Yes, mine crows in morning (But thankfully, not too early, he is great about that) and around 1 pm as well but sometimes he crows off/on ALL day long (especially if the weather is nice). If someone is in the neighbor's yard, he crows, if he sees a weird car drive up, he crows. He is a guard chicken! 

Robopetz.........I can hear him in the house. My neighbors down the street say they can hear him too. I have never had a bigger rooster so I cannot compare crowing volume levels. Maybe someone else can chime in on that one who has had both size roosters?


----------



## kaufranc

I have bantam roosters and normal size roosters. The big roosters crow louder here! You can hear them all the way down the road! My neighbors don't really complain but we give them free eggs alot, so that might help!


----------



## robopetz

Lissa said:


> Yes, mine crows in morning (But thankfully, not too early, he is great about that) and around 1 pm as well but sometimes he crows off/on ALL day long (especially if the weather is nice). If someone is in the neighbor's yard, he crows, if he sees a weird car drive up, he crows. He is a guard chicken!
> 
> Robopetz.........I can hear him in the house. My neighbors down the street say they can hear him too. I have never had a bigger rooster so I cannot compare crowing volume levels. Maybe someone else can chime in on that one who has had both size roosters?
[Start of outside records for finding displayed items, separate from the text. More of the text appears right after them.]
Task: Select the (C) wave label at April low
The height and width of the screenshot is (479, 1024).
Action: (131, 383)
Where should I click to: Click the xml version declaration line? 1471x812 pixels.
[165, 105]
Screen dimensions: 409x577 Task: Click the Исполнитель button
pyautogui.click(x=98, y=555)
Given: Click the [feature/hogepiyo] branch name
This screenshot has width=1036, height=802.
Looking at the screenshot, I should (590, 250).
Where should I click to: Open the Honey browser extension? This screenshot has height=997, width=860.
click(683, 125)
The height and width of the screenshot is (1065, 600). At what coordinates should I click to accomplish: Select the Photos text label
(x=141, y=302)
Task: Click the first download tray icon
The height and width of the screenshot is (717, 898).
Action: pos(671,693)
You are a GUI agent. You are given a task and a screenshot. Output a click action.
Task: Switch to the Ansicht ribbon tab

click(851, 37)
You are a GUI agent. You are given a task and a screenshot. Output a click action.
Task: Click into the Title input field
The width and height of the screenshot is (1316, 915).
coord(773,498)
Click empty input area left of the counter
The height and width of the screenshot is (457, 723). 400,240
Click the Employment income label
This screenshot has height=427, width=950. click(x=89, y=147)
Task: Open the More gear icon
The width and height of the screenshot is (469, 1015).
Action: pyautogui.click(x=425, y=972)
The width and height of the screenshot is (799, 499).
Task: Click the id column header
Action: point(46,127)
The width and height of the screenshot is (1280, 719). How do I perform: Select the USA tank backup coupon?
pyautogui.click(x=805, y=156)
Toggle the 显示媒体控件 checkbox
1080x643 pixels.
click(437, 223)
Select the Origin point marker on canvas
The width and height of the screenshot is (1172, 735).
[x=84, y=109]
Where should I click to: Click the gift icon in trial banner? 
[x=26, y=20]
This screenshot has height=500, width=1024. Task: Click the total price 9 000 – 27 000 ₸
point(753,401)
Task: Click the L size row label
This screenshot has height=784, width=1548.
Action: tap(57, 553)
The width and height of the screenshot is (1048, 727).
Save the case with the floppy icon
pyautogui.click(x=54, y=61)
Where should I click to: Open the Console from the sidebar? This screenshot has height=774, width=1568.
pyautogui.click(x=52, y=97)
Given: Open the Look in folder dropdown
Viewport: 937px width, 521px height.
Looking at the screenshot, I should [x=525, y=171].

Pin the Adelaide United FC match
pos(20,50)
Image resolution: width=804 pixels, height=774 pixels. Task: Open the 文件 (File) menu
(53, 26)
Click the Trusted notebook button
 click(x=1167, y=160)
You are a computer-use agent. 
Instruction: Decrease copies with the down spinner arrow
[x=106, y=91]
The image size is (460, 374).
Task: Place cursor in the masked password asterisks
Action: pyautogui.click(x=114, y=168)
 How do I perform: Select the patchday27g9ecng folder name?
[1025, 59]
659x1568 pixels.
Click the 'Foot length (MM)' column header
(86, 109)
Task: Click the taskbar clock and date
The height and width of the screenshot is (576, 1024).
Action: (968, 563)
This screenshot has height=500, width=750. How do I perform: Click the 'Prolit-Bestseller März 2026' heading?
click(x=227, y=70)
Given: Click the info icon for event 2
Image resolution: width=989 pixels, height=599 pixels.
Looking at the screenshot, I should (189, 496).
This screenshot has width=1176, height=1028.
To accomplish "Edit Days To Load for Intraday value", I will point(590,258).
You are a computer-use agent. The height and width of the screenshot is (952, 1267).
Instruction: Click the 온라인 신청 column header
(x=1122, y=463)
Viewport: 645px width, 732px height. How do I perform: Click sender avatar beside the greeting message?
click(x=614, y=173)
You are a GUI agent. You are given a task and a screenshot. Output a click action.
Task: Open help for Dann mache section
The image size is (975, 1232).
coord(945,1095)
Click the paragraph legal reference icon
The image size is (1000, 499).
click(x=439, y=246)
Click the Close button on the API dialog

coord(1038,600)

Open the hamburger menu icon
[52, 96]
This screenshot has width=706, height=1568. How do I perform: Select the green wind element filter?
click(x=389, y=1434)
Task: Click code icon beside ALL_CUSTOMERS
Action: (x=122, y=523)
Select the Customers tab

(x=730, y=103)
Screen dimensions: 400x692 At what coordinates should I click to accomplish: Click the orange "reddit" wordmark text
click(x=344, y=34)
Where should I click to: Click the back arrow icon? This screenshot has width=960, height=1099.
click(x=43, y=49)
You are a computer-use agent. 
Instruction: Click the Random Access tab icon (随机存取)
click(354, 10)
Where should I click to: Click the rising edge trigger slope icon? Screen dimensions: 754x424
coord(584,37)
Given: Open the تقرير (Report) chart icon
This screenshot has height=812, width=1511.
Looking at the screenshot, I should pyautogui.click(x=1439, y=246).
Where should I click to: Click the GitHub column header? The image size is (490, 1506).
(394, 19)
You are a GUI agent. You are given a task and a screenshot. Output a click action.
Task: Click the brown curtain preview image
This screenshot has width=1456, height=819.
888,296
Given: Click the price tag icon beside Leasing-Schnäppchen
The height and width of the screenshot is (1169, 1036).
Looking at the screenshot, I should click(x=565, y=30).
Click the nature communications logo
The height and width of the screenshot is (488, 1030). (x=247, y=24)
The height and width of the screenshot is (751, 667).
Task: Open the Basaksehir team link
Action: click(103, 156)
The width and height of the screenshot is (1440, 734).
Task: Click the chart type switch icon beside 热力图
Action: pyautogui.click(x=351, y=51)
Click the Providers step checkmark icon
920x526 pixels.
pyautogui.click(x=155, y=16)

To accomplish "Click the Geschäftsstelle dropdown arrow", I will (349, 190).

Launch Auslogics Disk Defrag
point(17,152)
I'm just curious, just incase Pip my young white silkie or my newly hatched polish ends up to be a roo. I'm wondering if I'll have a chance of keeping them as they are all house pets. Rooster crowing in the house? Lol


----------



## realsis

robopetz said:


> I'm just curious, just incase Pip my young white silkie or my newly hatched polish ends up to be a roo. I'm wondering if I'll have a chance of keeping them as they are all house pets. Rooster crowing in the house? Lol


hi how close are your neighbors? if not too close i wouldn't worry about it too much. but if they are closer than its likely they will hear him. just tell them its a new alarm clock ring tone called crowing rooster! lol. if your neighbors are friendly id let them know you might have a cockerel and ask if it would bother them. you might be surprised it might not bother them at all. before i got my chickens i asked my closest neighbor if it would bother them he said heavens no! you can get a rooster if you like. but I'm sure my Other neighbors wouldn't feel that way! but you might want to ask them. just to put your mind at ease
with him being inside, i doubt the crow will carry too far unless your neighbors are connected. if they are just ask. Hope this helps.


----------



## robopetz

Unfortunately we are connected to the neighbors. ::EEK!!!:: I live in a town house. I think it's already bad with my parrot noises to my chicken and quail noises. Neighbors don't mind though. I'm just considerate on what others think, if it was me I wouldn't care. Lol This is all a temporary till we get in our feet. We just move back home from Kentucky last september and now trying to get situated here. Oops too much rambling, sorry y'all! Lol


----------



## lancetrace

My broody girl. Sitting on three eggs.









Little sister learning how it's done.


----------



## kaufranc

Archie & Edith sharing a tomato!


----------



## VIVI

Everyone's silkies are so cute. Silkies are one of my favorites. I had a hen that would try to hatch anything. I have 7 of the little buggers now.

VIVI


----------